0

I'm new to Python and I'm having trouble with a function that has been discussed many times already, most recently here: Extract Topic Scores for Documents LDA Gensim Python problem of sorting tuples

I've done what's suggested in the answer:

def format_topics_sentences(ldamodel=lda_model, corpus=corpus, texts=data1):

# Init output
    final = []
    # Get main topic in each document
    for i, row_list in enumerate(ldamodel[corpus]):
        row = row_list[0] if ldamodel.per_word_topics else row_list
        row = sorted(row, key=lambda x: (x[1]),reverse=True)
        # Get the Dominant topic, Perc Contribution and Keywords for each document
        for j, (topic_num, prop_topic) in enumerate(row):
            if j == 0:  # => dominant topic
                wp = ldamodel.show_topic(topic_num)
                topic_keywords = ", ".join([word for word, prop in wp])
                lists1 = int(topic_num), round(prop_topic,4),topic_keywords
                final.append(lists1)
            else:
                break
    sent_topics_df = pd.DataFrame(final, columns=['Dominant_Topic', 'Perc_Contribution', 'Topic_Keywords'])
    contents = pd.Series(texts)
    sent_topics_df = pd.concat([sent_topics_df,contents], axis=1)

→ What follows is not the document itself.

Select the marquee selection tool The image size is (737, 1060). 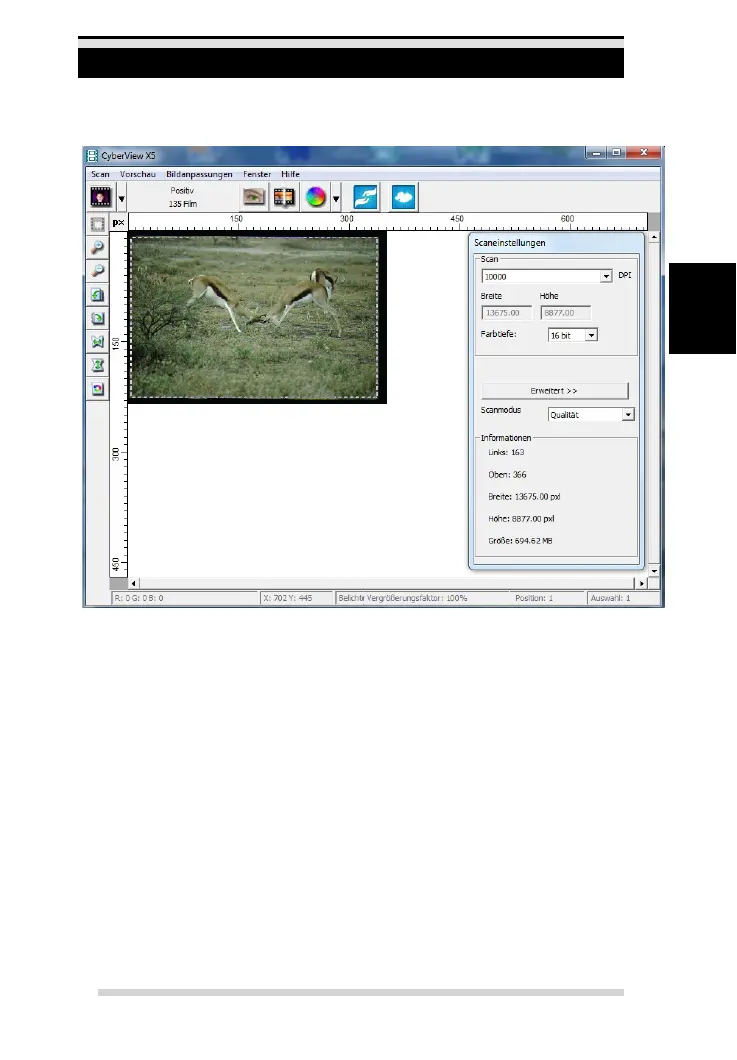tap(98, 225)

    return(sent_topics_df)


df_topic_sents_keywords = format_topics_sentences(ldamodel=optimal_model, corpus=corpus, texts=texts)

# Format
df_dominant_topic = df_topic_sents_keywords.reset_index()
df_dominant_topic.columns = ['Document_No', 'Dominant_Topic', 'Topic_Perc_Contrib', 'Keywords', 'Text']

# Show
df_dominant_topic.head(10)

but I get AttributeError: 'LdaMallet' object has no attribute 'per_word_topics'

Can someone suggest a correction to the code?

Fedor
  • 17,146
  • 13
  • 40
  • 131
nazeli
  • 1
  • 1
  • It looks like that code is for the results of Gensim's native LDA modelling (i.e. `LdaModel`). If you want to use Mallet for LDA modelling, and Gensim as a wrapper around it (which is what gives you the `LdaMallet` object), then have a look at the documentation for the classes: you'll need to replace the LdaModel functions in this code with there LdaMallet equivalents. See https://radimrehurek.com/gensim/models/ldamodel.html, https://radimrehurek.com/gensim_3.8.3/models/wrappers/ldamallet.html – slothrop Jun 15 '23 at 10:52
  • It's worth noting that the Mallet wrapper has been removed from more recent versions of Gensim. So for a sustainable approach, consider either using native Gensim models, or using a different wrapper like https://github.com/maria-antoniak/little-mallet-wrapper. See https://stackoverflow.com/questions/62581874/gensim-ldamallet-vs-ldamodel, https://github.com/RaRe-Technologies/gensim/wiki/Migrating-from-Gensim-3.x-to-4#15-removed-third-party-wrappers – slothrop Jun 15 '23 at 10:55
  • I tried at first with the original function used in the source article https://www.machinelearningplus.com/nlp/topic-modeling-gensim-python/ (Step 18) which is meant for LdaMallet but the problem there is the append which is deprecated and which I can't seem to be able to replace effectively. Thanks for the help!! – nazeli Jun 15 '23 at 20:24

0 Answers0